Friday, January 15, 2010

Why Are Health Care Organizations' Ethics Codes News?

This just in from the Orlando Sentinel,

The head of Central Florida's largest blood bank told Florida senators Wednesday that she has completely overhauled the operation — from the boardroom to the bloodmobile.

'Believe me, I get it,' an apologetic Anne Chinoda told members of a committee investigating the business ways of Florida's Blood Centers and other blood banks across the state.

Chinoda said FBC now prohibits board members from doing business with the agency, has instituted nine-year term limits for board members and has put together a group to review executive compensation. She also unveiled a blood-donor bill of rights she promised to publicize.

Sen. Don Gaetz, chairman of the health regulation committee that asked Chinoda to appear, said he was pleased by her testimony. 'What we saw today was an admission of inappropriate practices in the past and a promise they will be fixed,' he said.


These new ethical standards were a response to a past controversy,

Gaetz's committee has been investigating FBC, which generates $100 million in revenues annually, and the statewide industry since the summer.
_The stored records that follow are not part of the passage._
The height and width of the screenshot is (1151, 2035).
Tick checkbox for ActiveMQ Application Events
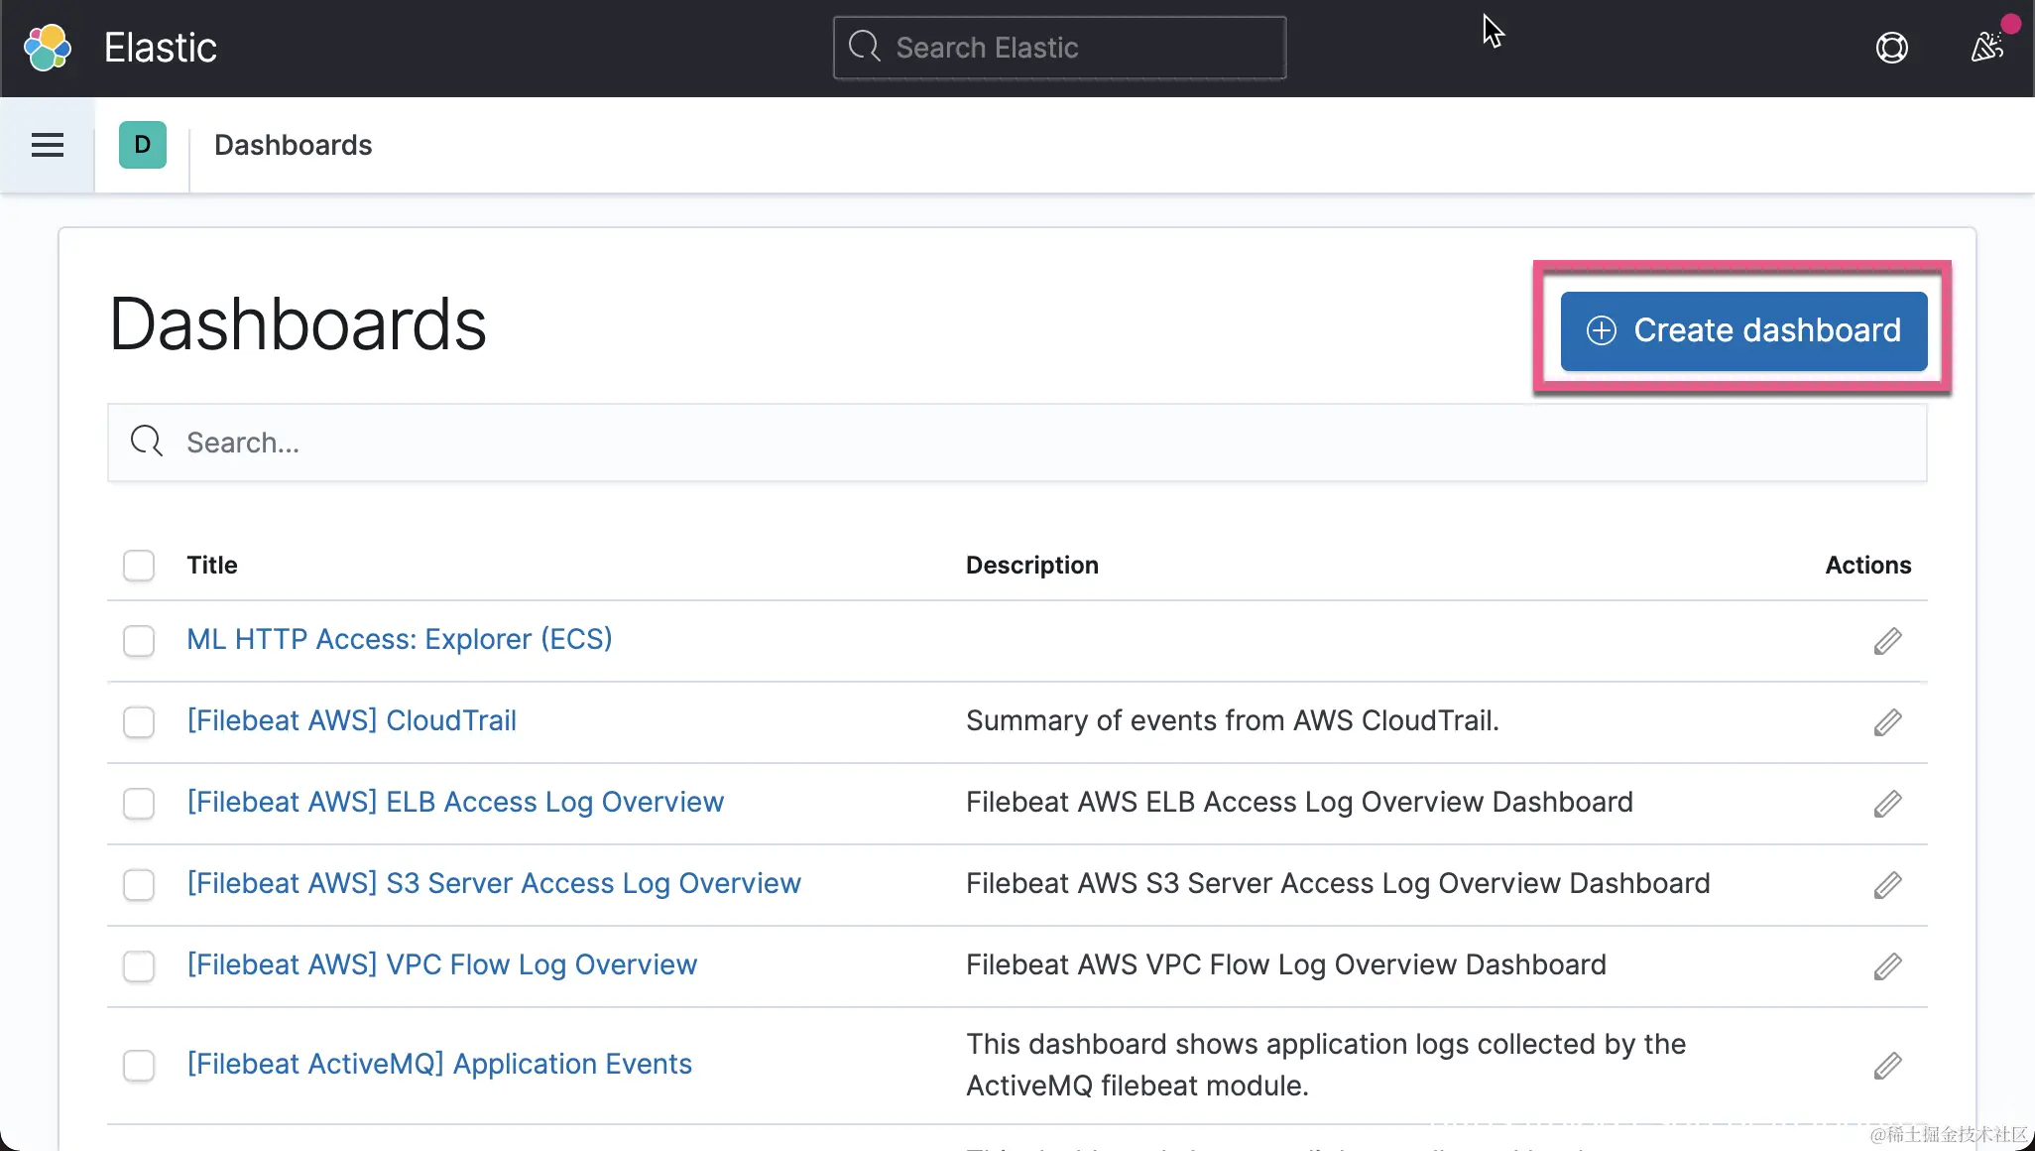click(x=139, y=1066)
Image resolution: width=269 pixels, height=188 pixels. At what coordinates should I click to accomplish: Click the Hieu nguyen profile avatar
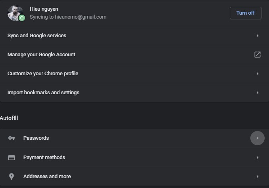click(x=15, y=13)
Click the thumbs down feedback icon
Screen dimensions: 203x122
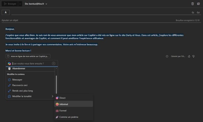click(x=193, y=56)
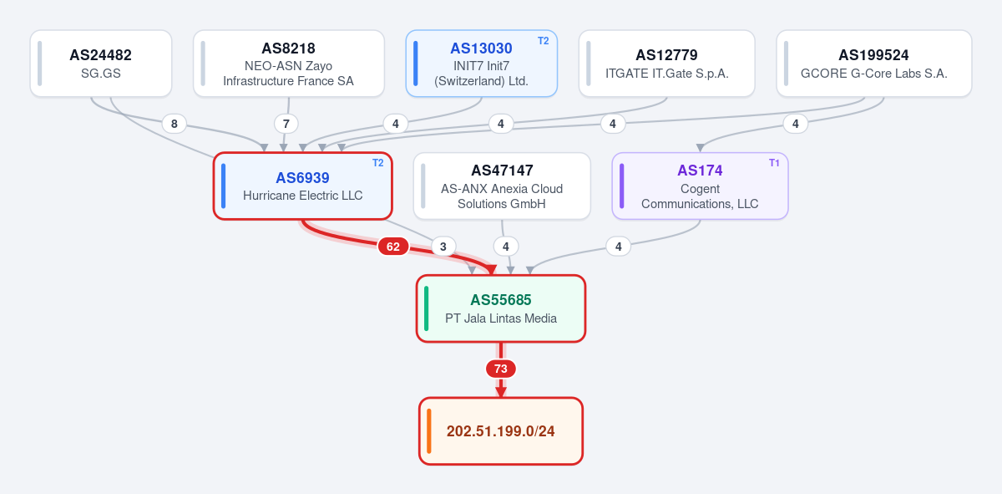Select the AS24482 SG.GS node
The image size is (1002, 494).
pos(101,64)

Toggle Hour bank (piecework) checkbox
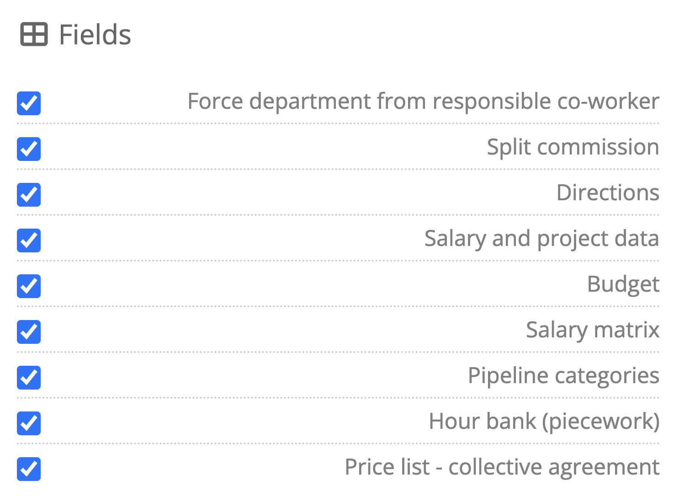click(x=29, y=423)
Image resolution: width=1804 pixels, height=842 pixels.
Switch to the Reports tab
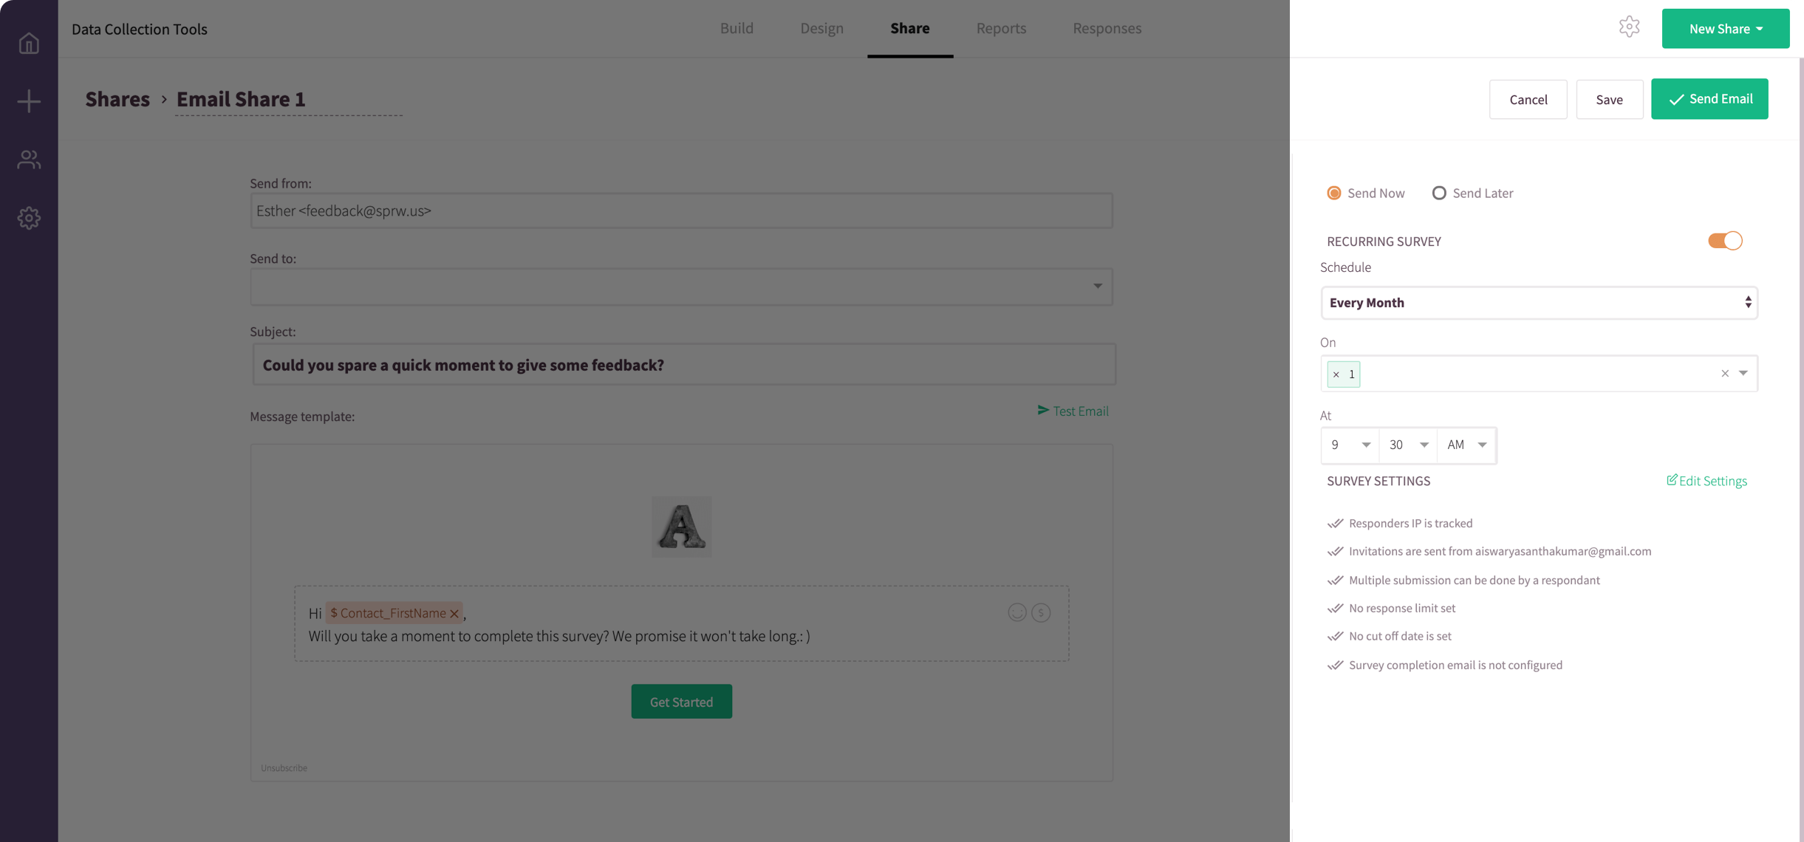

The inquiry was triggered in part by a series of stories in the Orlando Sentinel that showed FBC board members have sold millions of dollars in goods and services to the agency each year; that board members had no term limits; and that Chinoda was compensated nearly $600,000 annually. Her salary was not discussed at the hearing.

Like others in the industry, FBC gets its blood for free from donors, tests and repackages it. FBC then sells the blood to 70 hospitals and medical facilities in 21 counties in Central and South Florida.


How often do you hear pleas from local blood banks about urgent shortages? How often do you donate blood, or feel bad because you did not or could not donate? Many people who selflessly donate blood were likely unpleasantly surprised to find out that blood banks sell (at a high price) the blood they donated, and used the proceeds to pay their executives generous salaries, and pay vendors run by their board members.

Here was another example of a previously revered local, not-for-profit health care institution run apparently for the personal benefit of its top insider leaders.

Why was it news when the organization in question adopted a code of conduct that limited self-dealing by board members, limited board members to only(?) nine-year terms, and put in place some sort or organized process to set the CEO's compensation? Do those not seem like they ought to be standard, and not newsworthy practices?

Similarly, an article in the Newark Star-Ledger back in November recounted how Hackensack University Medical Center in New Jersey, whose board members had been accused of self-dealing (see this post), and to which a New Jersey state legislator had been convicted of selling his services (see this post), had instituted "tightened ethics rules," including a provision that "board members will no longer be allowed to do business with the hospital." Again, why should a rule like this be news? One of the duties of board members of all not-for-profit organizations is the duty of loyalty, "a standard of faithfulness; a board member must give undivided allegiance when making decisions affecting the organization." Overpaying crony executives and authorizing business dealings with one's own business seem to obviously violate this duty.

We have noted how the business culture of health care organizations has increasingly come to resemble the larger business culture in an era of laissez-faire capitalism and the rise of new oligarchs and robber barons. So it is telling that it was also news when UBS, a large international bank enacted a code of ethics for its employees that required them to actually comply with "foreign tax reporting rules," (per Bloomberg.)

One would have once thought that health care organizations, given their responsibilities for human life and health, and their formerly sterling reputations, would have clear, comprehensive codes of ethics that are actually enforced. But it is news when a health care organization develops such a code (and it still may be news when such a code is enforced.)

This post summarized some current thinking on organizational ethics policies. In conclusion, I asked readers to think about whether their own health care organization had anything resembling such a policy. I suspect few could identify such policies.

Health care professionals need to inquire why health care organizations, including drug, device, biotechnology and health care information technology companies, health care insurers, to hospitals, academic medical centers, and medical schools, etc, almost never have real organizational ethics policies. Of course, the suspicion is that lack of such policies makes it easier for insiders to direct the organization for their personal benefit. At least if we could make such policies the norm, we could remind organizational leaders that they are supposed to be upholding the mission, not lining their pockets.